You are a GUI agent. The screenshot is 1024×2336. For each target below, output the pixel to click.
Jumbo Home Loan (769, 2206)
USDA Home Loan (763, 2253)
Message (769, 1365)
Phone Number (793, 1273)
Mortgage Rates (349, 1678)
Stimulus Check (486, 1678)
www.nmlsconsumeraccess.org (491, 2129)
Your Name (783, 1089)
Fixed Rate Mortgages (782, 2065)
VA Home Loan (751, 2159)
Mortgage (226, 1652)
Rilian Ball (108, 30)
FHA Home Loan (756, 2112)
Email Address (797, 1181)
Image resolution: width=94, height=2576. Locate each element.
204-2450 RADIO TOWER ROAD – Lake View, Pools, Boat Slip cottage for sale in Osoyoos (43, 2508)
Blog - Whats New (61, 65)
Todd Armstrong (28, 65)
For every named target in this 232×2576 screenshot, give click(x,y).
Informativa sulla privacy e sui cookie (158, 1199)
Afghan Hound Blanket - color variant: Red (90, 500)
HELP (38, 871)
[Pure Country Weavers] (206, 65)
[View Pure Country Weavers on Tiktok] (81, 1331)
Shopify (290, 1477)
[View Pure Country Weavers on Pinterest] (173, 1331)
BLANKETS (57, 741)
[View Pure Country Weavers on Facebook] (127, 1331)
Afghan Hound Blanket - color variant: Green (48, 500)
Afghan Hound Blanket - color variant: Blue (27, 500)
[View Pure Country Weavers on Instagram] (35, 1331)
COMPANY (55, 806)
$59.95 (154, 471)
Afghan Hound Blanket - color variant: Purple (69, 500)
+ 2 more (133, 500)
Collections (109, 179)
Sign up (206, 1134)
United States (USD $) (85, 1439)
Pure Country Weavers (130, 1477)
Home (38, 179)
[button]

BRIEF — The material above needs to be copied out in full, exactly as given.

ANSWER TO THE PROBLEM —
You are a GUI agent. The screenshot is 1024×2336. For each target below, output the pixel to click.
Jumbo Home Loan (769, 2206)
USDA Home Loan (763, 2253)
Message (769, 1365)
Phone Number (793, 1273)
Mortgage Rates (349, 1678)
Stimulus Check (486, 1678)
www.nmlsconsumeraccess.org (491, 2129)
Your Name (783, 1089)
Fixed Rate Mortgages (782, 2065)
VA Home Loan (751, 2159)
Mortgage (226, 1652)
Rilian Ball (108, 30)
FHA Home Loan (756, 2112)
Email Address (797, 1181)
Image resolution: width=94, height=2576. Locate each element.
204-2450 RADIO TOWER ROAD – Lake View, Pools, Boat Slip cottage for sale in Osoyoos (43, 2508)
Blog - Whats New (61, 65)
Todd Armstrong (28, 65)
For every named target in this 232×2576 screenshot, give click(x,y).
Informativa sulla privacy e sui cookie (158, 1199)
Afghan Hound Blanket - color variant: Red (90, 500)
HELP (38, 871)
[Pure Country Weavers] (206, 65)
[View Pure Country Weavers on Tiktok] (81, 1331)
Shopify (290, 1477)
[View Pure Country Weavers on Pinterest] (173, 1331)
BLANKETS (57, 741)
[View Pure Country Weavers on Facebook] (127, 1331)
Afghan Hound Blanket - color variant: Green (48, 500)
Afghan Hound Blanket - color variant: Blue (27, 500)
[View Pure Country Weavers on Instagram] (35, 1331)
COMPANY (55, 806)
$59.95 (154, 471)
Afghan Hound Blanket - color variant: Purple (69, 500)
+ 2 more (133, 500)
Collections (109, 179)
Sign up (206, 1134)
United States (USD $) (85, 1439)
Pure Country Weavers (130, 1477)
Home (38, 179)
[button]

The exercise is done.